MFA in Creative Writing - Suzanne Matson
The workshop is a place where writers have a chance to make actual the internal notion of "reader" that we all harbor in our consciousness as we write. As a group of readers, the workshop can function as the Reading Public in microcosm - one reader will be drawn to a particular text more than another, some will see meanings that others don't, not all will bring the same associations. There will be disagreement, sometimes plenty of it. The writer can't possibly write for each reader in the group - nor should she or he want to - but it can be hugely instructive to witness individual readers making sense of and reacting to one's work.
My role as workshop teacher is not to dominate this process, but to manage it. I usually begin with a focusing question, or describe a readerly response I had, to open up the discussion. These aren't random openers, but points that in my own mind get at central issues in the text. As discussion perks along I try to synthesize the comments at certain stages - frame the debates, make notice of consensus around certain reactions. I want to help the writer make a map of what's being said. I also will have opinions, and I will lay these out. At the end of a good workshop discussion the writer will know three things: What it is readers have gotten from the text, where the revision needs to happen, and some possible solutions. I've done my work right if the writer can't wait to get back to the writing desk by the time we're done.

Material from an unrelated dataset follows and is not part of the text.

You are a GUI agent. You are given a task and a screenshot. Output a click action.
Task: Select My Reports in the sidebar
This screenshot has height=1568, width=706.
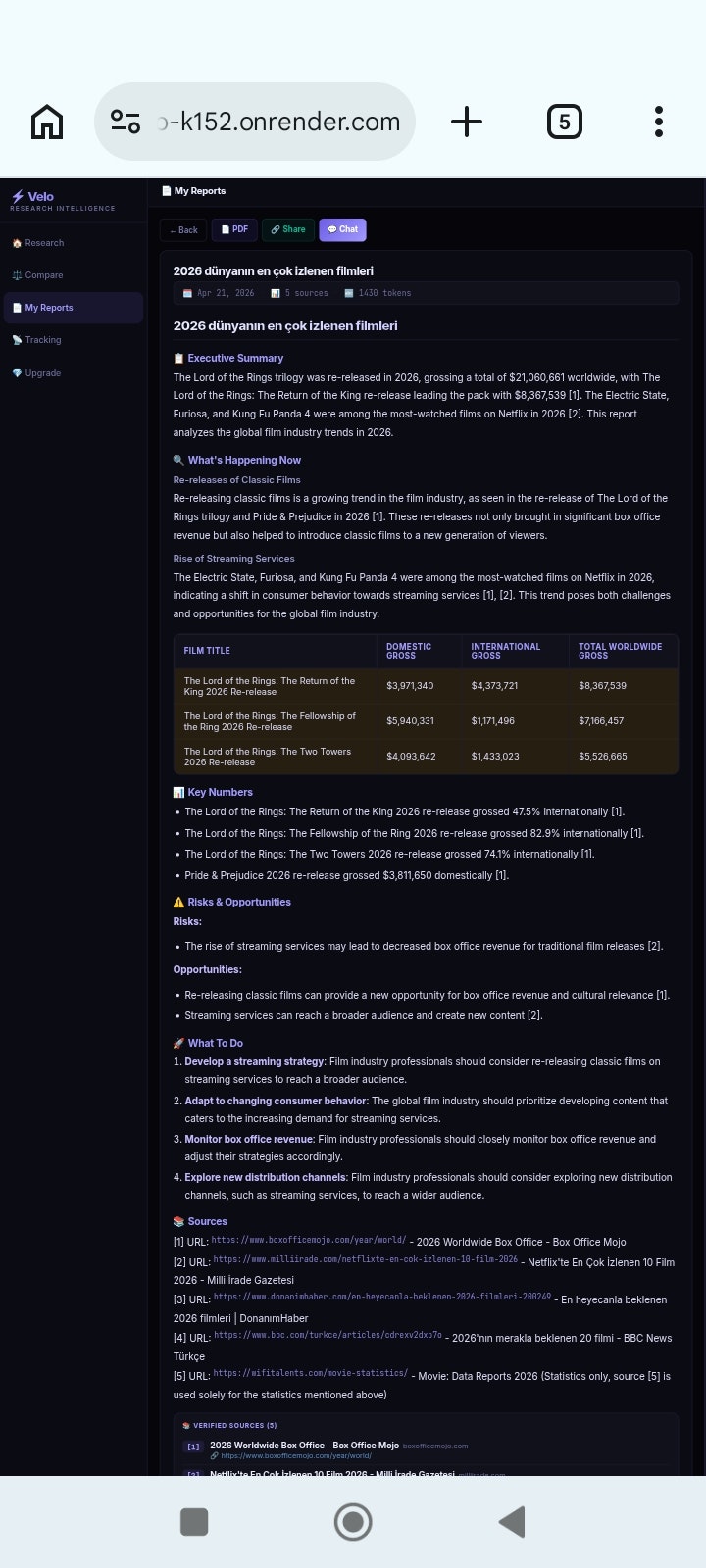[x=49, y=308]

As an individual mentor, I work with students to draw the best out of them. This begins by letting them know where I find the writing most alive, fully voiced, and memorable. From the high points, it becomes easier to see where the language isn't doing all the work it could be, where an idea or character needs fleshing out, or where using an image might be more vivid and suggestive than making a statement. I describe the work back to the students, which generates questions we can answer together: Here's the structure and how it fashions our understanding - is it the right organization? Here's what this passage is saying to me - is that the resonance you want? "Teaching" writing feels like a misnomer in that the process is, and has to be, collaborative. I can shine a light on the process, but the students will only grow as writers and self-editors through internalizing the questions and conceiving of their own next steps. That said, I'm a pen-in-hand reader and provide lots of suggested line edits and marginalia.